We believe firmly that the time has come to resolve a fundamental contradiction at the heart of Canada: that while we assume the role of defender of human rights in the international community, we retain, in our conception of Canada’s origins and make-up, the remnants of colonial attitudes of cultural superiority that do violence to the Aboriginal peoples to whom they are directed. Restoring Aboriginal nations to a place of honour in our shared history, and recognizing their continuing presence as collectives participating in Canadian life, are therefore fundamental to the changes we propose.

The Commission called for “restorative justice by which we mean the obligation to relinquish control of that which has been unjustly appropriated: the authority of Aboriginal nations to govern their own affairs; control of lands and resources essential to the livelihood of families and communities; and jurisdiction over education, child welfare and community services. As well, there needs to be “corrective justice, eliminating the disparities in economic base and individual and collective well-being that have resulted from unjust treatment in the past.”

Full Aboriginal participation in Canada society is not only a matter of justice, the report said, “opening the door to Aboriginal peoples’ participation is also a means of promoting social harmony.” The kind of harmony that is absent from the national landscape these days.

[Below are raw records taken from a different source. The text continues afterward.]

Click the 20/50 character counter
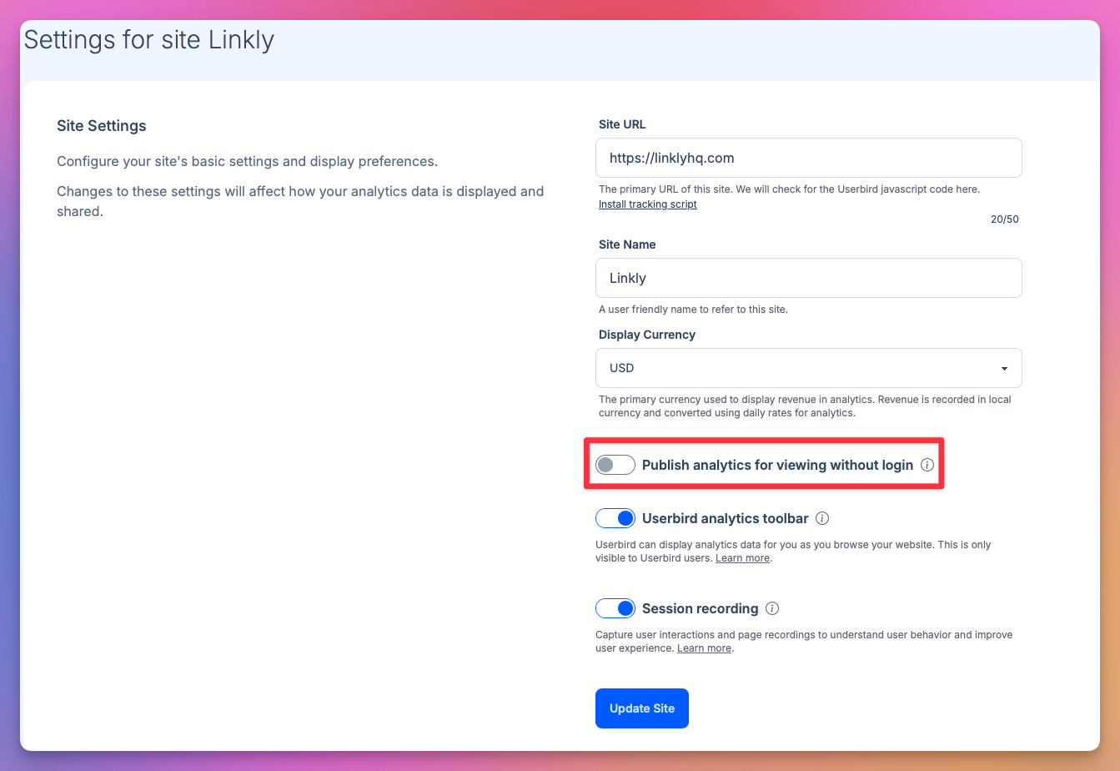The height and width of the screenshot is (771, 1120). tap(1004, 219)
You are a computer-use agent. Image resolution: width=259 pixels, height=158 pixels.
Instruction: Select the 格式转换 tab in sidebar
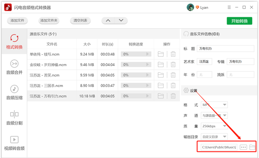[14, 42]
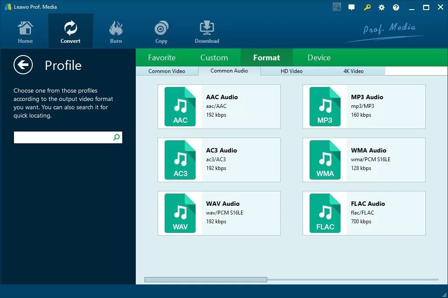The width and height of the screenshot is (448, 298).
Task: Click the feedback chat bubble icon
Action: click(x=352, y=7)
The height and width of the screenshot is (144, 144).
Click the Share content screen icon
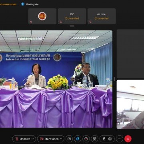(x=69, y=139)
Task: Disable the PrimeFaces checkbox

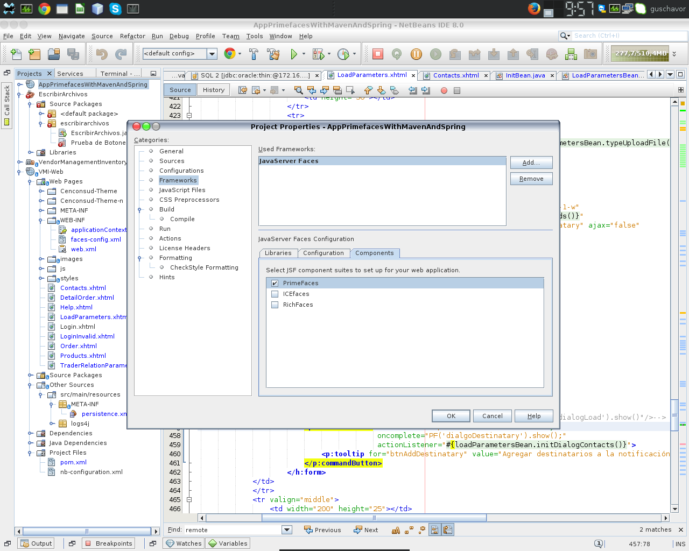Action: click(275, 282)
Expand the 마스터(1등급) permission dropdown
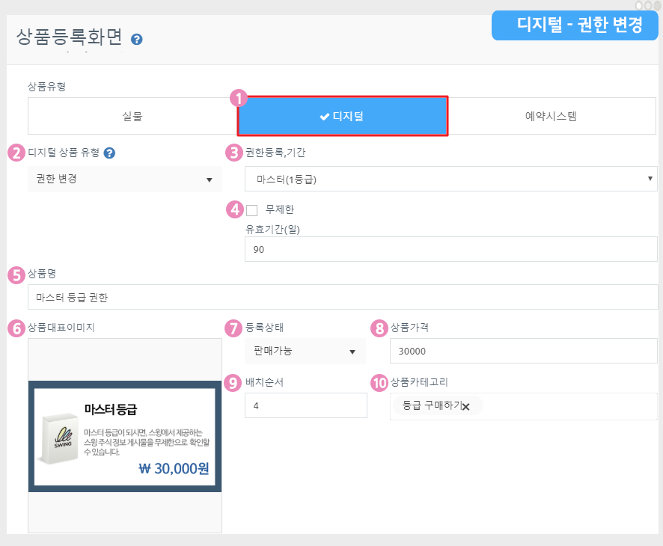This screenshot has height=546, width=663. click(x=450, y=179)
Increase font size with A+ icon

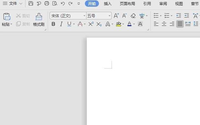tap(116, 16)
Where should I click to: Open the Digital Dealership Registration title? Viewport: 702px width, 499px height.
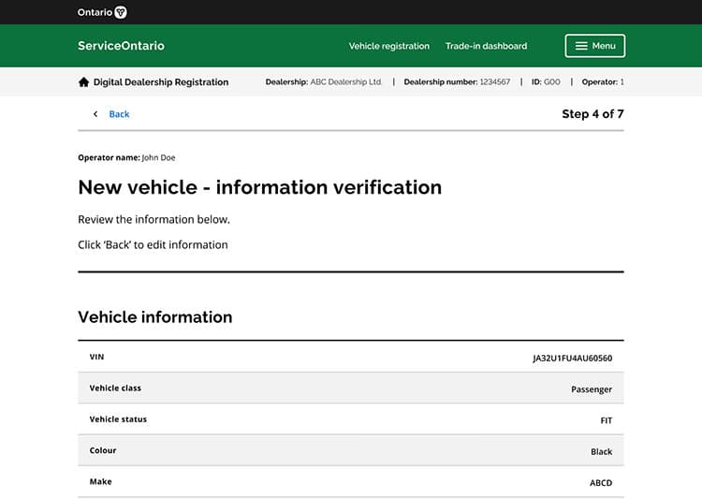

It’s time to revisit the RCAP report. The Commission had much to say about inclusion and the proper functioning of democracy. These are issues that Idle No More is talking about, and they are issues that concern all Canadians. The current protest grew out of concerns sparked by the Harper Government’s omnibus bill C-45 which contained not only the budget but also changed parts of the Indian Act, the Navigation Protection Act and the Environmental Assessment Act, among others.

The Idle No More movement has struck a chord with many Canadians who feel there is something wrong with the way the country is being governed. The frustration many Indigenous Peoples are expressing is, in many ways, symptomatic of a democracy that has lost its way. There are few opportunities for people to express their opinions other than a periodic trek to the polls.

Social movements remind us of an inconvenient truth, that we are responsible for the actions of our governments. If we disagree with the direction and decisions they make, then it’s up to us to set them on the right path.

John Crump is a CCPA research associate. He worked as a researcher, policy analyst and writer for the Royal Commission on Aboriginal Peoples.